ГАФТА объявила об изменениях в своих проформах с 01.06.2014.
Публикация посвящена рассмотрению этих изменений. Особенное внимание уделяется авторами изменениям в оговорках о форс-мажоре и о запрете на экспорт.
GAFTA has announced several changes to its standard form contracts, effective from 1 June 2014.
A key revision is to the previous ‘Prohibition’ and ‘Force Majeure, Strikes’ clauses, now covered in one ‘Prevention of Shipment’ clause.
This revision is intended to relate to all CIF and FOB contracts (with the exception of contracts for UK produced cakes and for transhipment or re-shipment of grain in bulk). Here, we take a look at the CIF version. FOB contracts adopt identical wording, with the attention on delivery rather than shipment.
Key changes on prohibition:
I) The stand-alone ‘Prohibition’ clause has been deleted, with ‘prohibition of export’ now defined within the new ‘Prevention of Shipment’ clause as an event triggering force majeure. Prohibition of export and executive or legislative acts of the government are now one of twelve instances in which the force majeure clause can be invoked.
II) There are now two cases in which a party can argue prohibition by way of legislative or executive acts: a) where it is an act done by or on behalf of the government of the country of origin and b) where it is an act done by or on behalf of the government affecting the territory where the port or ports named in the contract are situated.
III) Most significantly the consequences of a prohibition of export under the new clause no longer results in the automatic cancellation of the contract – the so-called deeming provision. Instead, the contract is suspended provided that the seller complies with the strict notice provisions set down within the ‘Prevention of Shipment’ clause.
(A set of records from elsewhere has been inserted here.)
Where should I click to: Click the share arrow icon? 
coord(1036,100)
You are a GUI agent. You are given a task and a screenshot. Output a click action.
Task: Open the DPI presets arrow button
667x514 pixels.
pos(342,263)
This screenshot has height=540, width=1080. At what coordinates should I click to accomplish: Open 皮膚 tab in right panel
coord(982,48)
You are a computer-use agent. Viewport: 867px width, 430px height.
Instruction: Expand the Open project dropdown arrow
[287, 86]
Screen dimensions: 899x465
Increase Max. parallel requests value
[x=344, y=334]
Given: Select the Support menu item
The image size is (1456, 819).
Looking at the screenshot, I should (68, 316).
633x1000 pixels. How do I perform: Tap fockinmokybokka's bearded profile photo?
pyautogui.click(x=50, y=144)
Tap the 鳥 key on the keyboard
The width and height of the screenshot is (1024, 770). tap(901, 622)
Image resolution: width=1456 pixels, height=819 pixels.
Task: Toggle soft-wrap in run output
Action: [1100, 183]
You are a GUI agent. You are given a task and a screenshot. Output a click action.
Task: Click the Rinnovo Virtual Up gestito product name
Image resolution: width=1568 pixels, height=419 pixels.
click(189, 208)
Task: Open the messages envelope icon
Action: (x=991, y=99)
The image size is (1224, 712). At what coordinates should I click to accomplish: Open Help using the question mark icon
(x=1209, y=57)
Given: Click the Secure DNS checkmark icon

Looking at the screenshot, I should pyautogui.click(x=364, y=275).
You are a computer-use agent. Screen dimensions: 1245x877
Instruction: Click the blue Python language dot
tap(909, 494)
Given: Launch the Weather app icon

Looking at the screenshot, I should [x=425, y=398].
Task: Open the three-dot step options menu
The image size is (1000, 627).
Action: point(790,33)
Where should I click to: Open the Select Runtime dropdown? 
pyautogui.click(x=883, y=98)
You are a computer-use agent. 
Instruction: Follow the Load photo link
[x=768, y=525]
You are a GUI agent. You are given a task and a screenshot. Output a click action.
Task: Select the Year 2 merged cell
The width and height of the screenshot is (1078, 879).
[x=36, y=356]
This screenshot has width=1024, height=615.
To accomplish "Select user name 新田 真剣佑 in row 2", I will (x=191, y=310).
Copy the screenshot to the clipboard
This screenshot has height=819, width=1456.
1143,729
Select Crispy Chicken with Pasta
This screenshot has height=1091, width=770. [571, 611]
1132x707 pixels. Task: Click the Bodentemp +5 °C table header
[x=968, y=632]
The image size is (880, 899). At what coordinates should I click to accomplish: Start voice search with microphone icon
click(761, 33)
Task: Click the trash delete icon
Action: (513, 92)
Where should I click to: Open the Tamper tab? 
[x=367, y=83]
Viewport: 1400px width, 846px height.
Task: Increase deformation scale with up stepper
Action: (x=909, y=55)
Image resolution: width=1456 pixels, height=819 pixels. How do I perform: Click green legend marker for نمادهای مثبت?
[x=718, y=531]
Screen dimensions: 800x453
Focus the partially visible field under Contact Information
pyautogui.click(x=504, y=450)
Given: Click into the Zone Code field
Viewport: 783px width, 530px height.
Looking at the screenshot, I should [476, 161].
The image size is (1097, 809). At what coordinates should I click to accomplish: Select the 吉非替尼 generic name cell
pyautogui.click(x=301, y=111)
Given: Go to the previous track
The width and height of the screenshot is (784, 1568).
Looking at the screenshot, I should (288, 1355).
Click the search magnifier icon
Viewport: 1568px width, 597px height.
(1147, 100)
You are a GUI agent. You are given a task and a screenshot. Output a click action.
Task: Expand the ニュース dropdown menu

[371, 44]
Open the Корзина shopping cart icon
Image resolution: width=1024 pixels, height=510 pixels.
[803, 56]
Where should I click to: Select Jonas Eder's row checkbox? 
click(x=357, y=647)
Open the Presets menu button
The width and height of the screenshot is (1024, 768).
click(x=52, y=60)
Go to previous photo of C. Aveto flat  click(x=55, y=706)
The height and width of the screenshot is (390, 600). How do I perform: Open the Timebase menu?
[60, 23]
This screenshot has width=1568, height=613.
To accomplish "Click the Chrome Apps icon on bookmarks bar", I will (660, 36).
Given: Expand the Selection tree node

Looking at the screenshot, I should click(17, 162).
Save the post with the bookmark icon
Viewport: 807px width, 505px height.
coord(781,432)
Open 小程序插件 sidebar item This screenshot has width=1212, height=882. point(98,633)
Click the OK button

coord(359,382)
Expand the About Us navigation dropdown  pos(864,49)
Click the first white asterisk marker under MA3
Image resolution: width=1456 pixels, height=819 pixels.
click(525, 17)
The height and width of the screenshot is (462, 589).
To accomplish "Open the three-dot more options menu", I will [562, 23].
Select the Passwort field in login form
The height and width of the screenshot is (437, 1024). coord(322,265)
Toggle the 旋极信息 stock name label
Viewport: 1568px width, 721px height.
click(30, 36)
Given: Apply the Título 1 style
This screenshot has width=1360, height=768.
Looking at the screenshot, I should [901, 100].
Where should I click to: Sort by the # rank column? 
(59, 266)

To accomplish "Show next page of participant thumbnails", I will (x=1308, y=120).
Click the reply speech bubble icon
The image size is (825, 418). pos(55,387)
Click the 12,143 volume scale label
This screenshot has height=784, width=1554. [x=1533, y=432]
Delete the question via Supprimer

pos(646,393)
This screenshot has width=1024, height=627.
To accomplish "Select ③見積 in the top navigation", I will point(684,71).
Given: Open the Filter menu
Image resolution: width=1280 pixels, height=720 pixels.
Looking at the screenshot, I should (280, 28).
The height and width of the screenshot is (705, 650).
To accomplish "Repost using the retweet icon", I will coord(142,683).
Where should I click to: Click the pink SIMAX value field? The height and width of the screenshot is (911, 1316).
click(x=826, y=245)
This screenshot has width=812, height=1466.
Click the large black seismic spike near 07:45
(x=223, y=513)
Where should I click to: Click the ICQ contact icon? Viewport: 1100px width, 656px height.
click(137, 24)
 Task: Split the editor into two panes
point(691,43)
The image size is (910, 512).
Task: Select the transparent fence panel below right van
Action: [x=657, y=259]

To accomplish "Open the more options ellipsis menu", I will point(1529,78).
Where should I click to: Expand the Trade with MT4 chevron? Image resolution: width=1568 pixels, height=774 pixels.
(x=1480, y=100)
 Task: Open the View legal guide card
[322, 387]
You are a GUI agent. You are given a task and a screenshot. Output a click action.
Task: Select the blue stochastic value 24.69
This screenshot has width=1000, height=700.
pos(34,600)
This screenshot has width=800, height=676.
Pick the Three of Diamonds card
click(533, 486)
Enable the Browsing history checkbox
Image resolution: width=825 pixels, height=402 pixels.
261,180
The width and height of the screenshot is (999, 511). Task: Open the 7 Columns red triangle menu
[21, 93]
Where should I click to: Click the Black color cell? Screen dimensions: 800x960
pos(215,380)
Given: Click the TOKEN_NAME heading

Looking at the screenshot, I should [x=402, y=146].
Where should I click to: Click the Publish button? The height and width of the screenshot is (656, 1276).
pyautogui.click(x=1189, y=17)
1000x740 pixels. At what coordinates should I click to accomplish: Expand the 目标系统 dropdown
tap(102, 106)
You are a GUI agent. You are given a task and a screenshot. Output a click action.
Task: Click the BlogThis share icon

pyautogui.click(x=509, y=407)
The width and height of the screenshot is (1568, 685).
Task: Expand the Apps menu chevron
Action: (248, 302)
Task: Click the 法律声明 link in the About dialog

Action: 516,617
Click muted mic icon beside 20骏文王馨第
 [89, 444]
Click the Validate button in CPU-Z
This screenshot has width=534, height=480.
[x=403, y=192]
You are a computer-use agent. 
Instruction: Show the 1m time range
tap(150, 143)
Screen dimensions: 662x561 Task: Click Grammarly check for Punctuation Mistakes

IV) In the event of a prohibition of export, the seller is required to provide notice within ‘7 consecutive days of the occurrence’ or ‘not later than 21 consecutive days before the commencement of the shipment period, whichever is later…’. In this regard, the new clause is much more prescriptive. A seller’s failure to comply with such notice requirements will result in the seller being in default of the contract if it is unable to perform as a result of the prohibition on export. This analysis applies equally to the other 11 specified instances falling within the ‘Prevention of Shipment’ clause.
V) Where a seller complies with the particular notice requirements and the event giving rise to force majeure continues for a period of 21 consecutive days after the end of the shipment period, the buyer will have an option to cancel the unfulfilled portion of the contract by serving notice on the seller ‘not later than the first business day after expiry of the 21 day period’.
VI) Where a buyer chooses not to exercise its option to cancel, the contract will remain in force for an additional period of 14 consecutive days. If, after this period lapses, the event of force majeure has not ceased the unfulfilled portion of the contract will give rise to an automatic cancellation.
VII) Lastly, where the prohibition ceases before the contract is cancelled under the clause, a seller is required to notify its buyer promptly that the prohibition has ceased. The seller is then entitled to the remaining time that was left over under the original shipment period prior to the prohibition event occurring, to effect shipment. This is subject to the proviso that, where such time is 14 days or less, a period of 14 consecutive days will be granted to the seller to effect shipment.
VIII) The burden of proof under the new clause falls squarely with the seller.
IX) Blockades and hostilities, two hangovers from the previous ‘Prohibition’ clause, will now fall into two distinct events constituting a force majeure event. Accordingly they are two of the twelve instances in which the force majeure clause can be invoked.
Key changes on force majeure and strikes:
I) ‘Strike, lockouts and combination of workmen’ is one of the twelve instances in which the force majeure clause can be invoked. In this regard strikes now constitute a force majeure event and accordingly fall under the same umbrella as prohibition.
II) Provisions relating to notice are the same as prohibition, as set out above.
III) A buyer now has the option of cancelling the contract or any unfulfilled portion after a period of 21 consecutive days, rather than 30. If a buyer chooses not to exercise the option to cancel, the contract is no longer automatically extended for a period of 30 consecutive days; rather it remains in force for an additional period of 14 consecutive days. Once this period has ceased, any unfulfilled part of the contract is automatically cancelled.
IV) As above, the burden of proof lies with the seller to evidence delay or non-fulfilment.